As above stated, fencing is a commonly used tool in conservation biology 8,18. It is assumed that fencing has a positive effect over biodiversity, given that short-term response in plants is usually positive by avoiding herbivore grazing and trampling, human trampling, or collection 9,10. Even though, this assumption is usually poorly supported by empirical data 19. In fact to evaluate these long-term trends, even at short-term, is usually a neglected issue 18. In our study, for the three species analysed fencing has not always had positive consequences over the evaluated response variables at mid-term. In fact, we obtained contrasting results not only for species, but also for populations within a given species. Hence, medium or long-term effects of fences usually are related with complex both population and community dynamics (Newman et al. 2014), being not so straightforward, and supporting the idea that net results in mid or long term is species- and habitat-dependent 8.
One of the most influential factors in the net outcome of fencing is the change in vegetation cover in absence of herbivory, that may lead important changes in community structure and function (Newman et al. 2014). In our study, the best performance for fenced populations was obtained at intermediate vegetation cover values, while for patches that become more densely vegetated after fencing, target species populations tend to significantly decrease, in line with other research results 18. Herbivory alter vegetation cover and structure 21. Hence, in absence of herbivory interspecific competition tend to increase significantly 21,22, which may cause the negative consequences sometimes observed at mid or long term, especially for undercanopy species 18, conducting to a homogenization of plant community (Newman et al. 2014).
In general, altitude (as an arrange of different associated abiotic and biotic factors, Körner, 2007) is very influential in controlling an excessive increase in vegetation cover. In our cases, fenced high-mountain populations tended to perform better than in middle areas, as in high mountain areas environmental constrains limit cover and consequently the interspecific competence 24. As a rule of thumb, we could establish that fences will exert better results for target species on naturally open habitats.

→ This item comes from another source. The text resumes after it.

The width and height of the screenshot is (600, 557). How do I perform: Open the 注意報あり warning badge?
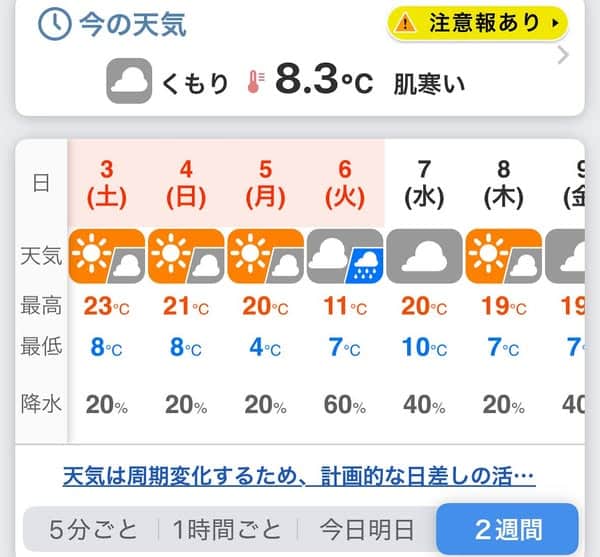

Habitat or microhabitat disparity in a given species may provoke differences in fencing performance 11. For our target species, indicator variables (i.e. cover, density of focal species, biovolume, distance to the nearest neighbour, and fruit production) showed contrasting results for the populations within the same species and for the different indicator variables within the same population. Moreover, in most of the populations net outcome of the different features was not significantly different for fenced and unfenced species. This lack of a clear positive effect at mid-term over studied species do not justify the high costs associated with fencing installation and maintenance 13,14. Together with potential conflict with stakeholders that may entail fencing 8.
In some cases fencing could be even particularly detrimental for species 12. We found a quite detrimental effect for Solenanthus reverchonii, with a declining tendency in fenced patch. This fact relies on the very low fruit production, no recruitment and an increased interspecific competence (high vegetation cover and virtually no distance with the nearest neighbour). Interestingly, this species is exozoochorous (i.e. Dispersal of seeds by being carried on the surface of an animal) 25, thus the drastic change in habitat structure, sometimes becoming virtually impenetrable, may have restricted or even arrested seed dispersal 11. Afterwards, seeds could not find suitable open sites typically inhabited by the species 17,25. In this case fencing seemed to be positive at short term 17, but over the years the population trend has become clearly negative.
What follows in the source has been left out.